-- TASK BRIEF --
Down to the final character, output the records below as they stand.

-- INFORMATION SUPPLIED --
* * * * * * * * *
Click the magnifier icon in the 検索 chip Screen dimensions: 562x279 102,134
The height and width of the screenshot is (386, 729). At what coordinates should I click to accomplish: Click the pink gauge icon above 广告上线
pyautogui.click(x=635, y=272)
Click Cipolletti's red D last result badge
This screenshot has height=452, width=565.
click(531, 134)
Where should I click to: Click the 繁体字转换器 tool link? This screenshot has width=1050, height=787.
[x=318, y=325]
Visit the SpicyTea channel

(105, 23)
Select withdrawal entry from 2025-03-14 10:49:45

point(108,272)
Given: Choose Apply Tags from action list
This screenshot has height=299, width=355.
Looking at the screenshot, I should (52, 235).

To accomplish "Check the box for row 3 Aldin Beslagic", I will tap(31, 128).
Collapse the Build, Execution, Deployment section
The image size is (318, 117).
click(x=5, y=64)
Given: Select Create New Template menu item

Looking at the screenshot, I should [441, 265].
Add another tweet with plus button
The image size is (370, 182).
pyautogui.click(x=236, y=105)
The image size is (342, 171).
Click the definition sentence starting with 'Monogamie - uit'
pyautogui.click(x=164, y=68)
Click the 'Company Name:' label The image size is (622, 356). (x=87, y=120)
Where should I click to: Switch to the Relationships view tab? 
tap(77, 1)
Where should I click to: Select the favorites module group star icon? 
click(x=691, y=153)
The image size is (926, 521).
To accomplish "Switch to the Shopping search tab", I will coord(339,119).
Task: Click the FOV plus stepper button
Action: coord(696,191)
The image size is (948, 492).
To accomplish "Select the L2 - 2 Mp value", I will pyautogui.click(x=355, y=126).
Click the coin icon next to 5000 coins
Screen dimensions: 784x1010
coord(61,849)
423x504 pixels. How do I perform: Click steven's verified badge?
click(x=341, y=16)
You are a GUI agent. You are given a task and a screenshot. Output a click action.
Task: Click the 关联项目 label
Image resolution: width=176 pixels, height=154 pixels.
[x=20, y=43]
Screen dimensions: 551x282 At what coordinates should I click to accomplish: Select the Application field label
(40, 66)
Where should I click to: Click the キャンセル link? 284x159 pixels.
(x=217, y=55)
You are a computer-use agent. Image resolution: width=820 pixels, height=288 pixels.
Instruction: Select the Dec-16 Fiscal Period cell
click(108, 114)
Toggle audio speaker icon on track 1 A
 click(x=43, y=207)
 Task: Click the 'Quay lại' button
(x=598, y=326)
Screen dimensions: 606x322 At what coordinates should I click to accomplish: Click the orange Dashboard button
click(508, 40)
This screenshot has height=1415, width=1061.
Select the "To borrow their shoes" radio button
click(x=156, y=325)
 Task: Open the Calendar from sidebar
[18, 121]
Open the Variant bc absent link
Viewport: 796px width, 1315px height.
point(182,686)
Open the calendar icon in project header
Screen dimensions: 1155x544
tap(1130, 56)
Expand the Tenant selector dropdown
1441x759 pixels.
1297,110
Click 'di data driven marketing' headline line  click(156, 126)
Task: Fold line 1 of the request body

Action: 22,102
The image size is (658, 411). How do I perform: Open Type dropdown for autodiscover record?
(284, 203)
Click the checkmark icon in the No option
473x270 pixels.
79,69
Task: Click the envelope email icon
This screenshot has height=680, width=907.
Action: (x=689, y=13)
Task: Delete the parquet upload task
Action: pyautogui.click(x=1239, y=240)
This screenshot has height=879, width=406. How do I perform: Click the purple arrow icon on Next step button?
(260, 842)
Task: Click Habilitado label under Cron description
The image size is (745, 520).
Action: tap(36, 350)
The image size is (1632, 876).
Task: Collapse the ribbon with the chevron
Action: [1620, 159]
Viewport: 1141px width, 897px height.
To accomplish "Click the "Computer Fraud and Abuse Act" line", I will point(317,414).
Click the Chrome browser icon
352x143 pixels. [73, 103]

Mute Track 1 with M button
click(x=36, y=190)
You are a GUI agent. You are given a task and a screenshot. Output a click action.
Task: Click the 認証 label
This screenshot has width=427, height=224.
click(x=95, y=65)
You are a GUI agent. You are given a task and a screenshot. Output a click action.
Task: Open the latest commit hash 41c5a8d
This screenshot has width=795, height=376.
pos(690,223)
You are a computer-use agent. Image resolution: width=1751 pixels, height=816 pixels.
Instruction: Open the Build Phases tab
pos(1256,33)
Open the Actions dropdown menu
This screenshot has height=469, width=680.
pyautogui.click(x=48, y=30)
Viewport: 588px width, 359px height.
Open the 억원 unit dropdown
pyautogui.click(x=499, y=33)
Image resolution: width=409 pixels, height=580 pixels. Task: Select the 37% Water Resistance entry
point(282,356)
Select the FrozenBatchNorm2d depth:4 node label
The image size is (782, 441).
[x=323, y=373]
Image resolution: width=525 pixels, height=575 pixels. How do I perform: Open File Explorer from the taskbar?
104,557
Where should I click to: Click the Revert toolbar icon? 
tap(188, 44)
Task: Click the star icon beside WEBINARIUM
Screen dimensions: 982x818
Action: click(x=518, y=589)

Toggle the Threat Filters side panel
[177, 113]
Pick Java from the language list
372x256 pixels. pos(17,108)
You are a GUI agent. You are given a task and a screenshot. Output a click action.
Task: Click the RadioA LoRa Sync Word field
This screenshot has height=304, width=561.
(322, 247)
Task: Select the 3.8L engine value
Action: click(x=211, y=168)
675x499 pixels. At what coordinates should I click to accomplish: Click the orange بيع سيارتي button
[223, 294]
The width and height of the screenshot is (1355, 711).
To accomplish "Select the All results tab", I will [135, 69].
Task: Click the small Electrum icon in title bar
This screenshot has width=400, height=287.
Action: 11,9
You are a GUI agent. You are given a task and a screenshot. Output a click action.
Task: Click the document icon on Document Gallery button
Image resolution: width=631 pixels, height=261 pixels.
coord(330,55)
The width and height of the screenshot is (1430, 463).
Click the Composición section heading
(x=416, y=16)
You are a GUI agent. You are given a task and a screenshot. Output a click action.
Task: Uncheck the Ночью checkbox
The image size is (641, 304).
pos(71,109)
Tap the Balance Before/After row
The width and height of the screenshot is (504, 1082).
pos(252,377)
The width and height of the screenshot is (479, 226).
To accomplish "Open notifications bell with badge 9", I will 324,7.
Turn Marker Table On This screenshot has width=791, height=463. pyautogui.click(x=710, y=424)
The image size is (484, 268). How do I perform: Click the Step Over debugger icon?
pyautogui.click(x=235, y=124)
* * * * * * * * *
-- WRITTEN SOLUTION --
Click the magnifier icon in the 検索 chip Screen dimensions: 562x279 102,134
The height and width of the screenshot is (386, 729). At what coordinates should I click to accomplish: Click the pink gauge icon above 广告上线
pyautogui.click(x=635, y=272)
Click Cipolletti's red D last result badge
This screenshot has height=452, width=565.
click(531, 134)
Where should I click to: Click the 繁体字转换器 tool link? This screenshot has width=1050, height=787.
[x=318, y=325]
Visit the SpicyTea channel

(105, 23)
Select withdrawal entry from 2025-03-14 10:49:45

point(108,272)
Given: Choose Apply Tags from action list
This screenshot has height=299, width=355.
Looking at the screenshot, I should (52, 235).

To accomplish "Check the box for row 3 Aldin Beslagic", I will tap(31, 128).
Collapse the Build, Execution, Deployment section
The image size is (318, 117).
click(x=5, y=64)
Given: Select Create New Template menu item

Looking at the screenshot, I should [441, 265].
Add another tweet with plus button
The image size is (370, 182).
pyautogui.click(x=236, y=105)
The image size is (342, 171).
Click the definition sentence starting with 'Monogamie - uit'
pyautogui.click(x=164, y=68)
Click the 'Company Name:' label The image size is (622, 356). (x=87, y=120)
Where should I click to: Switch to the Relationships view tab? 
tap(77, 1)
Where should I click to: Select the favorites module group star icon? 
click(x=691, y=153)
The image size is (926, 521).
To accomplish "Switch to the Shopping search tab", I will coord(339,119).
Task: Click the FOV plus stepper button
Action: coord(696,191)
The image size is (948, 492).
To accomplish "Select the L2 - 2 Mp value", I will pyautogui.click(x=355, y=126).
Click the coin icon next to 5000 coins
Screen dimensions: 784x1010
coord(61,849)
423x504 pixels. How do I perform: Click steven's verified badge?
click(x=341, y=16)
You are a GUI agent. You are given a task and a screenshot. Output a click action.
Task: Click the 关联项目 label
Image resolution: width=176 pixels, height=154 pixels.
[x=20, y=43]
Screen dimensions: 551x282 At what coordinates should I click to accomplish: Select the Application field label
(40, 66)
Where should I click to: Click the キャンセル link? 284x159 pixels.
(x=217, y=55)
You are a computer-use agent. Image resolution: width=820 pixels, height=288 pixels.
Instruction: Select the Dec-16 Fiscal Period cell
click(108, 114)
Toggle audio speaker icon on track 1 A
 click(x=43, y=207)
 Task: Click the 'Quay lại' button
(x=598, y=326)
Screen dimensions: 606x322 At what coordinates should I click to accomplish: Click the orange Dashboard button
click(508, 40)
This screenshot has height=1415, width=1061.
Select the "To borrow their shoes" radio button
click(x=156, y=325)
 Task: Open the Calendar from sidebar
[18, 121]
Open the Variant bc absent link
Viewport: 796px width, 1315px height.
point(182,686)
Open the calendar icon in project header
Screen dimensions: 1155x544
tap(1130, 56)
Expand the Tenant selector dropdown
1441x759 pixels.
1297,110
Click 'di data driven marketing' headline line  click(156, 126)
Task: Fold line 1 of the request body

Action: 22,102
The image size is (658, 411). How do I perform: Open Type dropdown for autodiscover record?
(284, 203)
Click the checkmark icon in the No option
473x270 pixels.
79,69
Task: Click the envelope email icon
This screenshot has height=680, width=907.
Action: (x=689, y=13)
Task: Delete the parquet upload task
Action: pyautogui.click(x=1239, y=240)
This screenshot has height=879, width=406. How do I perform: Click the purple arrow icon on Next step button?
(260, 842)
Task: Click Habilitado label under Cron description
The image size is (745, 520).
Action: tap(36, 350)
The image size is (1632, 876).
Task: Collapse the ribbon with the chevron
Action: [1620, 159]
Viewport: 1141px width, 897px height.
To accomplish "Click the "Computer Fraud and Abuse Act" line", I will point(317,414).
Click the Chrome browser icon
352x143 pixels. [73, 103]

Mute Track 1 with M button
click(x=36, y=190)
You are a GUI agent. You are given a task and a screenshot. Output a click action.
Task: Click the 認証 label
This screenshot has width=427, height=224.
click(x=95, y=65)
You are a GUI agent. You are given a task and a screenshot. Output a click action.
Task: Open the latest commit hash 41c5a8d
This screenshot has width=795, height=376.
pos(690,223)
You are a computer-use agent. Image resolution: width=1751 pixels, height=816 pixels.
Instruction: Open the Build Phases tab
pos(1256,33)
Open the Actions dropdown menu
This screenshot has height=469, width=680.
pyautogui.click(x=48, y=30)
Viewport: 588px width, 359px height.
Open the 억원 unit dropdown
pyautogui.click(x=499, y=33)
Image resolution: width=409 pixels, height=580 pixels. Task: Select the 37% Water Resistance entry
point(282,356)
Select the FrozenBatchNorm2d depth:4 node label
The image size is (782, 441).
[x=323, y=373]
Image resolution: width=525 pixels, height=575 pixels. How do I perform: Open File Explorer from the taskbar?
104,557
Where should I click to: Click the Revert toolbar icon? 
tap(188, 44)
Task: Click the star icon beside WEBINARIUM
Screen dimensions: 982x818
Action: click(x=518, y=589)

Toggle the Threat Filters side panel
[177, 113]
Pick Java from the language list
372x256 pixels. pos(17,108)
You are a GUI agent. You are given a task and a screenshot. Output a click action.
Task: Click the RadioA LoRa Sync Word field
This screenshot has height=304, width=561.
(322, 247)
Task: Select the 3.8L engine value
Action: click(x=211, y=168)
675x499 pixels. At what coordinates should I click to accomplish: Click the orange بيع سيارتي button
[223, 294]
The width and height of the screenshot is (1355, 711).
To accomplish "Select the All results tab", I will [135, 69].
Task: Click the small Electrum icon in title bar
This screenshot has width=400, height=287.
Action: 11,9
You are a GUI agent. You are given a task and a screenshot. Output a click action.
Task: Click the document icon on Document Gallery button
Image resolution: width=631 pixels, height=261 pixels.
coord(330,55)
The width and height of the screenshot is (1430, 463).
Click the Composición section heading
(x=416, y=16)
You are a GUI agent. You are given a task and a screenshot. Output a click action.
Task: Uncheck the Ночью checkbox
The image size is (641, 304).
pos(71,109)
Tap the Balance Before/After row
The width and height of the screenshot is (504, 1082).
pos(252,377)
The width and height of the screenshot is (479, 226).
To accomplish "Open notifications bell with badge 9", I will 324,7.
Turn Marker Table On This screenshot has width=791, height=463. pyautogui.click(x=710, y=424)
The image size is (484, 268). How do I perform: Click the Step Over debugger icon?
pyautogui.click(x=235, y=124)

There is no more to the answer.